Interesting, thank you for the insight @Andrew_Tate. I see the resulting compile error via the steps you outline. I will file and issue.
I'm still confused about the syntax and (lack of) capability, even in Vega. If I'm following this correctly, I'm now using Vega (using the compiled version via the editor) and still don't get the functionality where the Y axis is dynamically computed based on data (thought your mention of "involve writing your visualization in Vega instead of Vega-Lite)
When editing the compiled Vega script:
Removed the offensive compile error content
Change Y domain to "domain": [2000,3000] (fixed values to experiment)
Change Y range to "range" : [200,0]
To further illustrate the ask: increased the stock prices for all GOOG entries to be 1000 higher. (just want the values to be much higher than the default Y min of 0)
I think I am realizing that I am actually not wanting the RANGE to be dynamic (that's just the range of pixels used to render the values from DOMAIN of data). I realize that by experimenting with the range values in the fixed array and see the rendered sizing gets screwed up.
So even when using "domain": {"data": "data_0", "field": "price"}, "range" : [200,0], and the docs say Vega will compute the min, max - Vega still seems to come up with 0 as the min.
p.s. coming back with one more piece of evidence. If I change one of the stock prices for GOOG to a negative number, Vega does the right thing, and extends the domain down to that negative number (plus some padding). So it IS computing a proper min in that case and rendering the chart correctly. It's just that when all the values are positive, it's coming up with 0 as the min.
@qd-danh I totally follow what you're asking and you've done some good experimentation. I wish I could be more helpful. Maybe someone else will chime in.
That said, since your question is really about Vega instead of our Kibana-specific integration, you might consider reaching out to the Vega community directly for help. At the bottom of their Github README they link to their forum and to a Slack workspace you can use to ask questions.
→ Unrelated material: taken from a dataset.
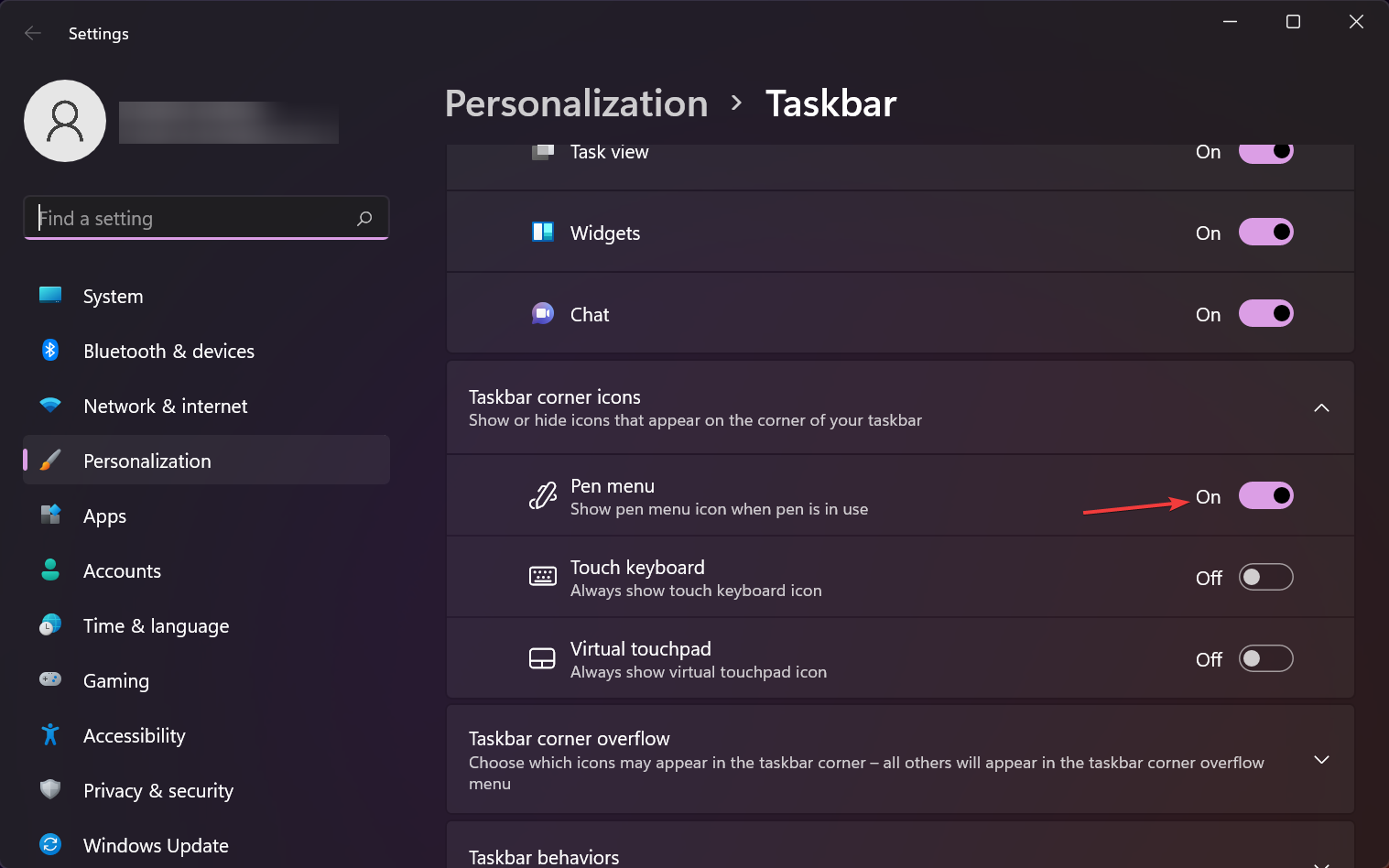The image size is (1389, 868).
Task: Turn on the Virtual touchpad switch
Action: click(1266, 657)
If you crack this, definitely feel free to post your solution here.
Well it seems putting this aside for a couple days helped. It turns out the answer is right there staring at me in the screenshot in my last post. Found it by way of some other examples that are using this property.
The Scale object has a zero property, that indicates whether to include the 0 data point or not (default is true).
Going back to Vega-Lite, we replace the problematic scale setting that was trying to use the data field, with these simple 2 lines.
"scale": {
"zero" : false,
"padding" : 10
}
Combined with the padding property, we can make the graph look nice.
Sorry @Andrew_Tate for crossing that blurry line between your Vega integration into Elastic / Kibana vs. the Vega(-lite) spec itself. Thank you again for the replies.